Exercise materials:
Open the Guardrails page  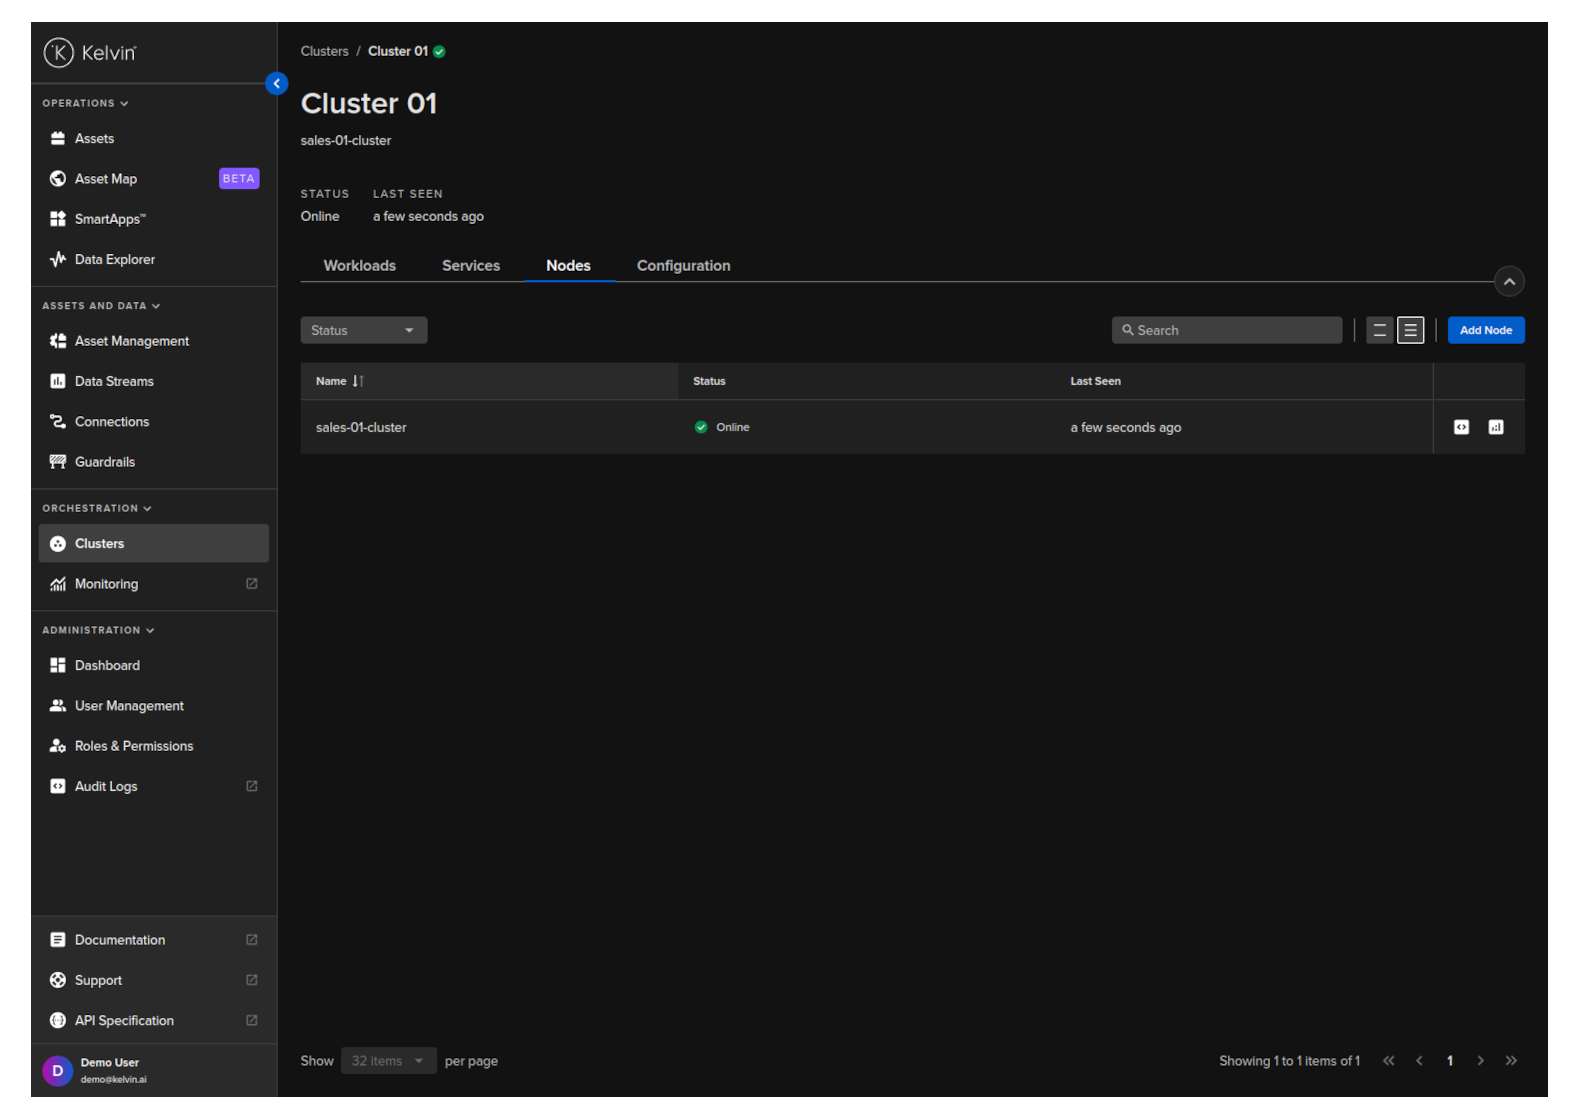pos(104,462)
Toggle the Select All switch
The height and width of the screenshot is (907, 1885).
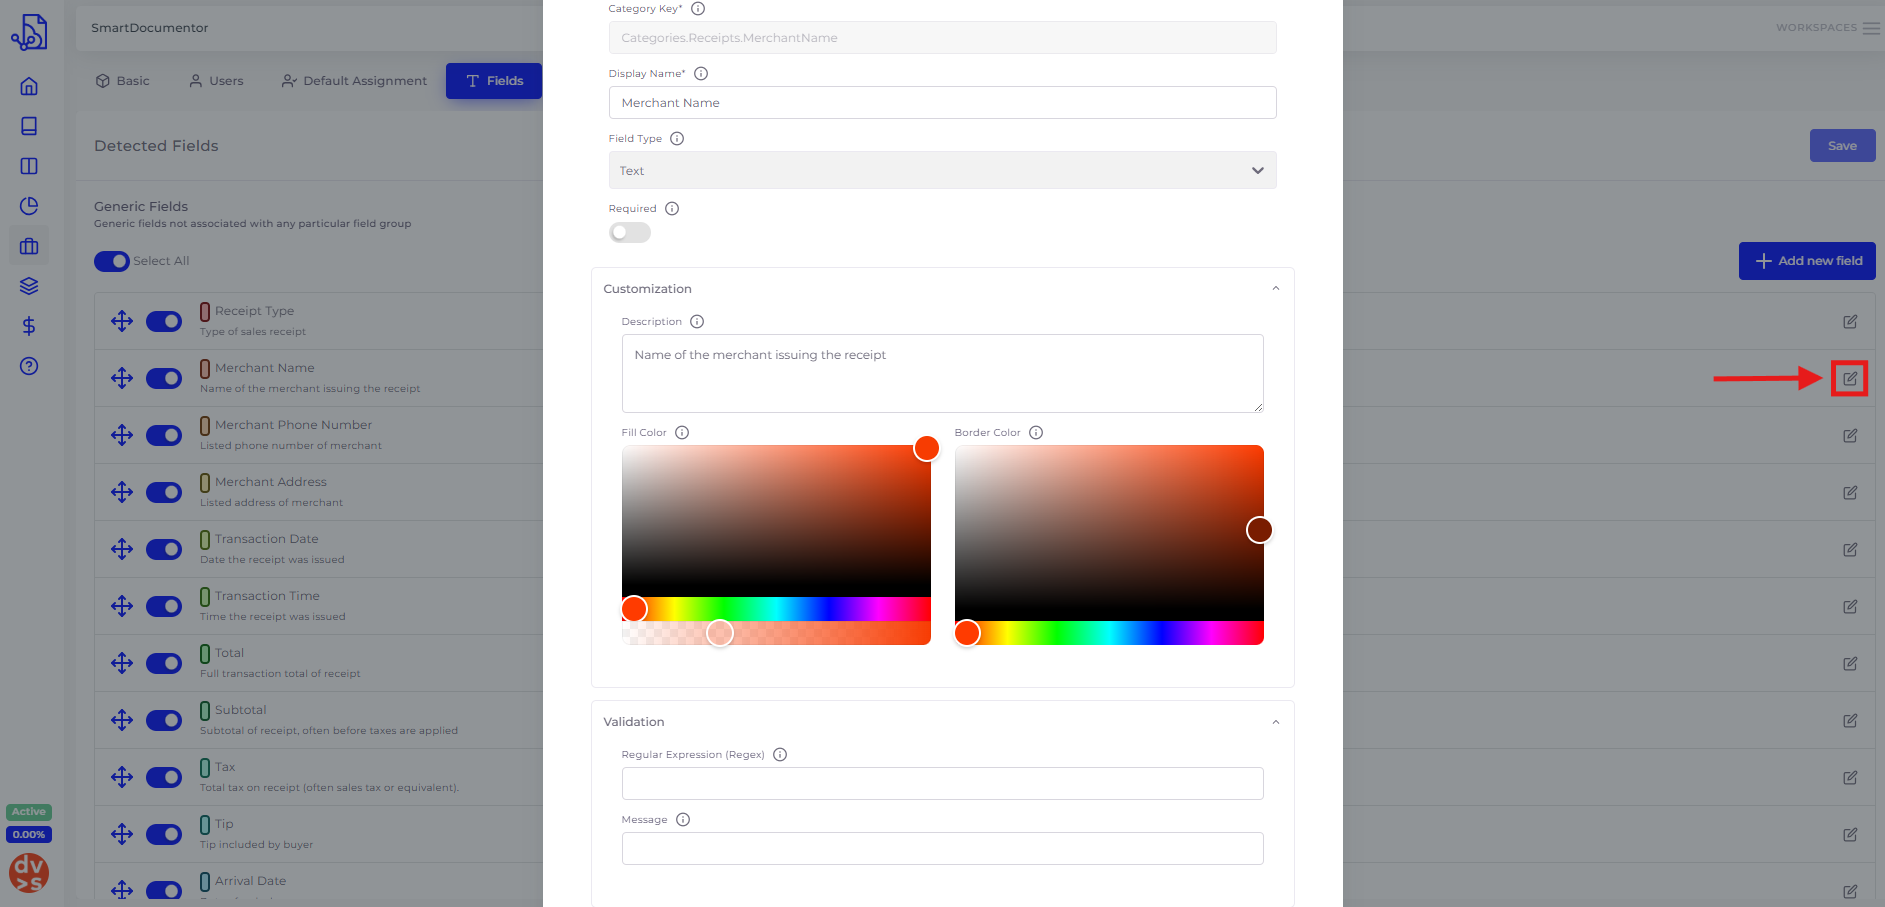112,261
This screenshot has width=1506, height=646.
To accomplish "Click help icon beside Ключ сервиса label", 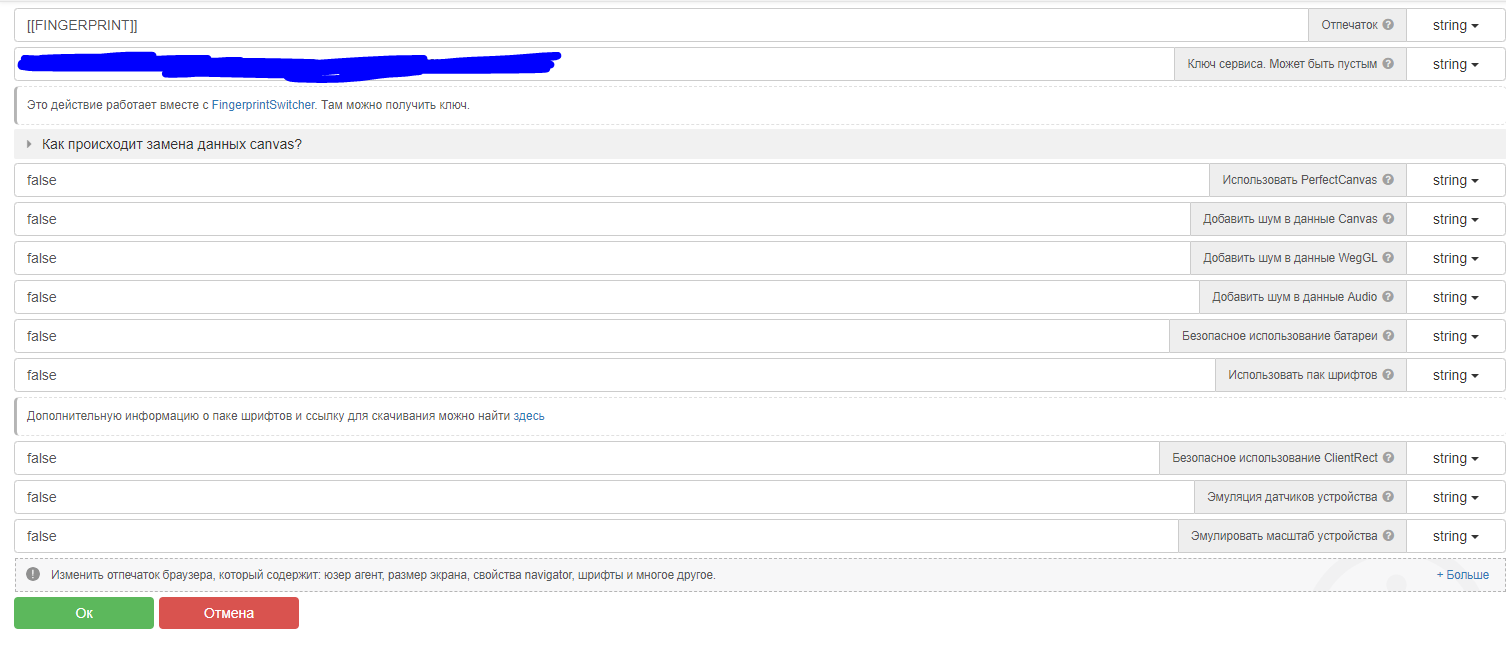I will pos(1388,64).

Given task: Report each line of the listing above that contains the string "width", copying those lines in full.

Answer to this task:
The height and width of the screenshot is (907, 1885).
This screenshot has width=1506, height=646.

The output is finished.